Essa frase, constatação que mistura a lucidez e a pré-maturidade com uma depressão inevitavelmente infiltrada nas datas especiais, aniversário, principalmente, é rica de vivências..., por outro lado, a frase é primor de saúde: "Não sou a pessoa mais importante do mundo". Amadurecer é aceitar passar de protagonista a coadjuvante da vida, como disse certa vez, em carta, um competente cavaleiro desta távola. Descobrir-se como parte, como companheiro, como participante da tarefa comum de viver, sabendo que os próprios problemas não são os únicos nem mais importantes que o dos outros. Amadurecer é o legado dos anos que passam fecundantes. É a saúde, ou seja: "a capacidade de tolerar a frustração", segundo a observação sempre precisa do mestre.

Sim, não ser a pessoa mais importante do mundo, frustra.
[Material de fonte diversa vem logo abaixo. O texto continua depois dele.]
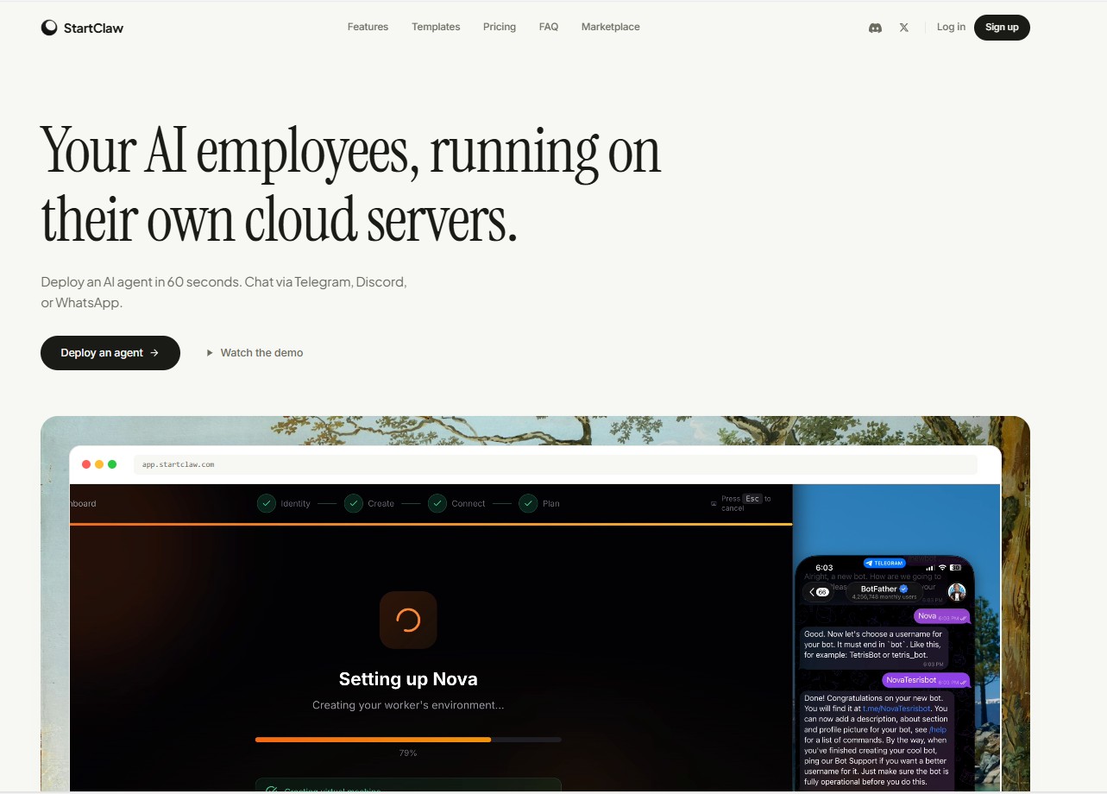Open the Features menu item
The width and height of the screenshot is (1107, 794).
tap(368, 27)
Frustra, porque o impulso interior é o de ser. Mas, tolerar as frustrações inevitáveis ou as frustrações inerentes ao processo de viver, eis a saúde. Afinal, acrescento eu, ser é tolerar a dor do saber-se. Sem "se saber "não se É..." Saber-se é reconhecer as defesas construídas com tanto brilho e engenho, logo é sair do pódio e voltar à arquibancada da vida, ao lado dos demais, compartilhando, dividindo, conhecendo limites. Nesse sentido, portanto, a primeira parte da fala: "descobri que não sou a pessoa mais importante do mundo" revela alguma saúde, preliminar de amadurecimento.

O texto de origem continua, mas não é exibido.